From New Zealand to New York and now Nashville: HART’s new Visual Resources Curator Assistant Millie Fullmer

Book binding for a Paper Conservation course, Florence, Italy

Book binding for a paper conservation course (Florence, Italy)

Born and raised in Te Wai Pounamu, which translates “waters of greenstone” or as the European colonists creatively named it… the South Island of New Zealand (a.k.a. Aotearoa “land of the long white cloud”),  I suppose I have always been a southerner of sorts. Admittedly, the last six years were spent living in New York City, cultivating a fair amount of cynicism typical of urbanites.

In my chosen career, the apple doesn’t fall far from the tree, with a well-known ceramic artist father and a gallery director mother.  At university Art History was a no-brainer; my other major was Religious Studies, a result of growing up in a secular country intrigued by the religiosity of my American relatives, and the fanaticism that brought about 9/11.  After completing my B.A., I lived in London for a year, and then returned home to attend graduate school where I wrote my thesis, “Modernism’s Impact on Religious Art and Architecture.”

My latest preoccupation is folk art and outsider artists, so I am enjoying learning about local self-taught genius William Edmondson.

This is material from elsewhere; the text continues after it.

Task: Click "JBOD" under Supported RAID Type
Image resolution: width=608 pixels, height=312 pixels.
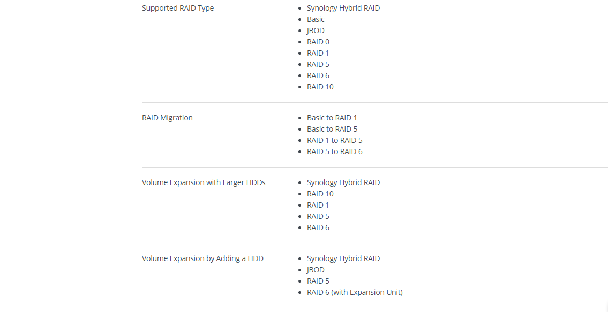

Since earning a masters degree in library and information science at New York’s Pratt Institute, my professional experience has been limited to traditional art librarianship (Metropolitan Museum of Art’s library and Columbia University’s Avery Library).  During my studies at the Pratt Institute, however,  I took several courses related specifically to emerging trends in digital humanities and the field of visual resources.  Art librarianship and visual resources are no longer considered mutually exclusive, and in joining the HART’s Visual Resources Center I am confident this will be demonstrated under the vision of our director Chris Strasbaugh. I feel quite fortunate to be working with such a supportive team, collaborating on such exciting projects as DIMLI and Scalar, and exposure to faculty research.  Another wonderful perk of my new employment is Vanderbilt’s many extracurricular engagements, especially gallery talks, visiting lecturers, film screenings, and perhaps the odd adventure through the Outdoor Recreation Center.

As for the city itself, Nashville has charmed me with the Frist Center for the Visual Arts, Country Music Hall of Fame, Cheekwood Botanical Gardens and Museum of Art, vintage shopping, farmer’s markets, cycling trails, lakes, the Belcourt Theatre, the “Bonut” (google it), and hipster coffee to rival Portland, Oregon.  Oh and I love the fireflies here!